Milano

Scola arcivescovo di Milano? Chiusa l’era-Martini

Il cardinale Angelo Scola

Data per scontata, domani mattina a mezzogiorno, l’annuncio contemporaneo a Roma e a Milano della nomina del patriarca di Venezia Angelo Scola a successore del cardinale Dionigi Tettamanzi sulla cattedra di Ambrogio. Una nomina che certamente non mancherà di creare dibattito in una diocesi, come quella di Milano, che finora si è mantenuta nel solco del magistero e della personalità del cardinale Carlo Maria Martini. Certamente Scola rappresenta un presule di svolta, una scelta, fatta dal Pontefice, che marca uno scarto rispetto al passato.

Scola è un lombardo, nato a Malgrate da Carlo, camionista, e Regina Colombo, casalinga. Partecipa all’Azione Cattolica e frequenta il liceo classico Alessandro Manzoni a Lecco. Studia filosofia all’Università Cattolica del Sacro Cuore, dove consegue il dottorato con una tesi sulla filosofia cristiana sotto la guida di Gustavo Bontadini. Diviene grande amico di Luigi Giussani. Tra il 1965 e il 1967 è presidente della FUCI di Milano. Viene ordinato presbitero il 18 luglio 1970 dal vescovo di Teramo e Atri Abele Conigli.

Si reca a Friburgo (Svizzera) per continuare gli studi, conseguendo il dottorato in teologia. Partecipa attivamente al movimento Comunione e Liberazione e collabora alla fondazione della rivista internazionale Communio, entrando in contatto con Henri de Lubac e Hans Urs von Balthasar.
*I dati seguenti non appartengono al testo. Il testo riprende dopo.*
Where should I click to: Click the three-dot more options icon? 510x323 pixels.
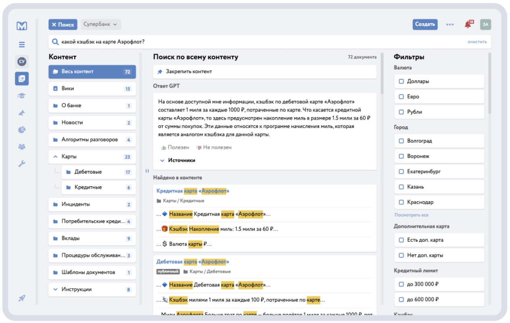tap(450, 25)
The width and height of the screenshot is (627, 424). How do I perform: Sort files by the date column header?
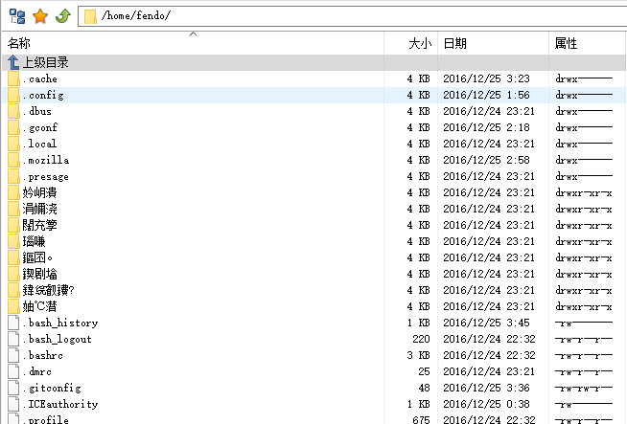[455, 43]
Inizia l’insegnamento all’Università di Friburgo, dove diviene dapprima assistente ricercatore presso la cattedra di filosofia politica e successivamente professore assistente in Teologia morale; in seguito alla Pontificia Università Lateranense (1982), dove tiene fra l’altro l’insegnamento di cristologia contemporanea nella facoltà di Teologia.
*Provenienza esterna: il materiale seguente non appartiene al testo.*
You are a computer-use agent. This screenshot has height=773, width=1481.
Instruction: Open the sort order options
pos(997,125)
Collabora, in qualità di consultore, con la Congregazione per la Dottrina della Fede dal 1986 al 1991. Il 20 luglio 1991 viene nominato vescovo di Grosseto: riceve l’ordinazione episcopale dal cardinale Bernardin Gantin nella Patriarcale Basilica Liberiana il 21 settembre dello stesso anno. Diviene membro della Congregazione per il Clero (1994), rettore della Pontificia Università Lateranense (luglio 1995) e preside del “Pontificio Istituto Giovanni Paolo II per gli studi sul matrimonio e la famiglia” (settembre 1995).

Il 5 gennaio 2002 viene insignito dell’altissima carica di patriarca di Venezia, succedendo così sulla cattedra di San Marco al cardinale Marco Cé.